• [Document excerpt]

--- BEGIN ---

Hankins suggested that the goals and policies should be “more balanced” so that they include all areas of Edmonds, not just the low-income neighborhoods.

“I think we’re going to have to defend this in front of [the public, and there’s a lot of folks who are going to sit in a town hall meeting,” Hankins said. “And those folks are typically not the ones who are going to be part of the low-income and affordable housing discussion. And they’re gonna say, ‘Uh-uh, I don’t want you to change a thing on my street.’ If it’s not going to be written in a little more balanced format, it’s gonna set off a lot of alarms.”

During its Wednesday meeting, the planning board addressed the conflicting land use policies, particularly LU-1.1 and LU-2.3. Policy LU-1.1 directs new development in areas that already have infrastructure and services, such as active transportation networks, water supply and utilities. Policy LU-2.3 states that investments should be made in underserved neighborhoods, such as those with “inadequate transportation, a lack of green spaces, poor utility services and deficient community facilities.”

Maxwell suggested two options:

  • Not adding more infrastructure and public assets to areas where those are already plentiful and strong, such as downtown Edmonds and the Creative District.
  • Allowing development decisions to sometimes prioritize capitalizing on locations with stronger infrastructures and/or public resources, and at other times prioritize equity. 
Planning board member Judi Gladstone (center) said the land use goals and policies should specifically identify where they would be applied, whether it is across the City of Edmonds or a narrow range of neighborhoods.

Gladstone said that promoting growth and development doesn’t necessarily go hand-in-hand with underserved neighborhoods if the growth is directed to the hubs and centers, because those neighborhoods are not always in the hubs and centers.

“We need to have policies that say we need to direct growth at hubs and centers, and we’re going to make sure that these underserved communities are getting the public resources and infrastructure to make them on a similar footing as the rest of the city. So there’s our disconnect,” Gladstone said. “I’m not convinced that if we are sincere about trying to direct the growth of hubs and centers [that the resources are] going to get to those underserved communities.”

--- END ---

Return the Edmonds planning board excerpt word for word, in full.

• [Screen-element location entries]
--- BEGIN ---

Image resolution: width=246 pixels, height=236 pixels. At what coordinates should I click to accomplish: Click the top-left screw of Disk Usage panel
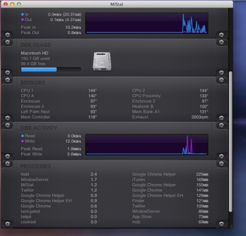pos(7,42)
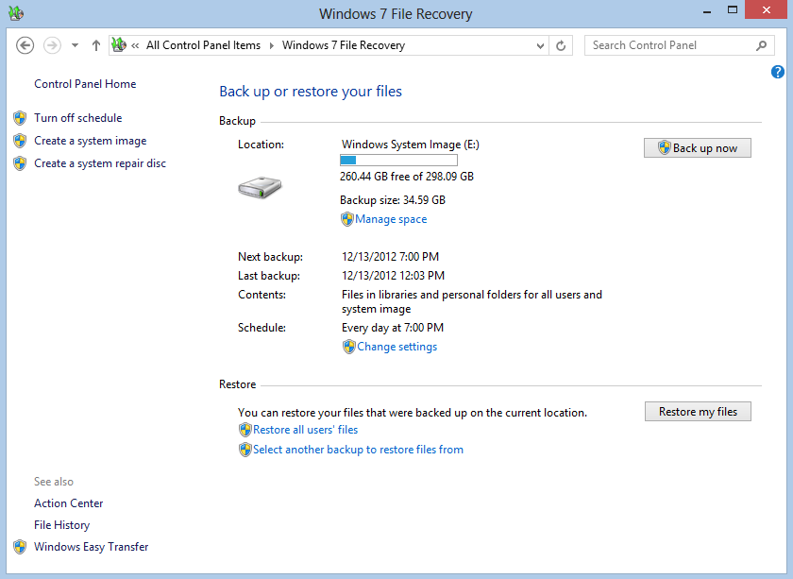
Task: Click the Back navigation arrow
Action: (25, 45)
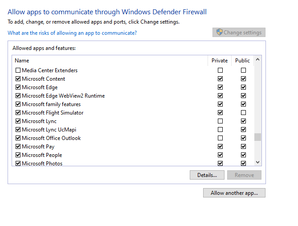
Task: Click the scroll up arrow in apps list
Action: click(x=258, y=60)
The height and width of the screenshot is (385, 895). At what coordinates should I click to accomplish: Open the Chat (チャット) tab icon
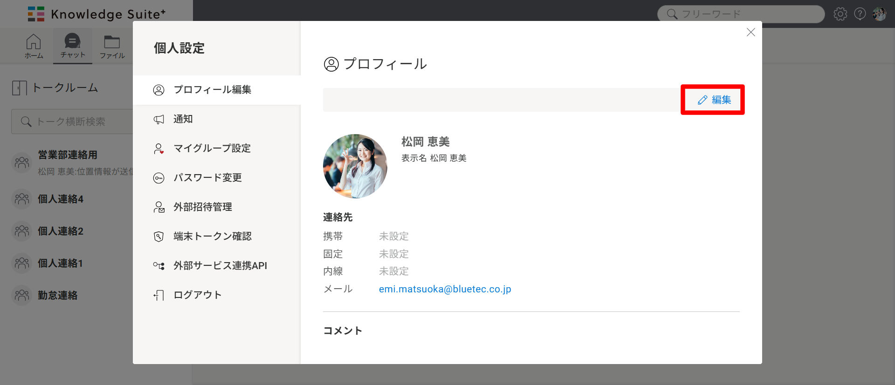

--- END ---

• [Problem solution]
Hankins suggested that the goals and policies should be “more balanced” so that they include all areas of Edmonds, not just the low-income neighborhoods.

“I think we’re going to have to defend this in front of [the public, and there’s a lot of folks who are going to sit in a town hall meeting,” Hankins said. “And those folks are typically not the ones who are going to be part of the low-income and affordable housing discussion. And they’re gonna say, ‘Uh-uh, I don’t want you to change a thing on my street.’ If it’s not going to be written in a little more balanced format, it’s gonna set off a lot of alarms.”

During its Wednesday meeting, the planning board addressed the conflicting land use policies, particularly LU-1.1 and LU-2.3. Policy LU-1.1 directs new development in areas that already have infrastructure and services, such as active transportation networks, water supply and utilities. Policy LU-2.3 states that investments should be made in underserved neighborhoods, such as those with “inadequate transportation, a lack of green spaces, poor utility services and deficient community facilities.”

Maxwell suggested two options:

  • Not adding more infrastructure and public assets to areas where those are already plentiful and strong, such as downtown Edmonds and the Creative District.
  • Allowing development decisions to sometimes prioritize capitalizing on locations with stronger infrastructures and/or public resources, and at other times prioritize equity. 
Planning board member Judi Gladstone (center) said the land use goals and policies should specifically identify where they would be applied, whether it is across the City of Edmonds or a narrow range of neighborhoods.

Gladstone said that promoting growth and development doesn’t necessarily go hand-in-hand with underserved neighborhoods if the growth is directed to the hubs and centers, because those neighborhoods are not always in the hubs and centers.

“We need to have policies that say we need to direct growth at hubs and centers, and we’re going to make sure that these underserved communities are getting the public resources and infrastructure to make them on a similar footing as the rest of the city. So there’s our disconnect,” Gladstone said. “I’m not convinced that if we are sincere about trying to direct the growth of hubs and centers [that the resources are] going to get to those underserved communities.”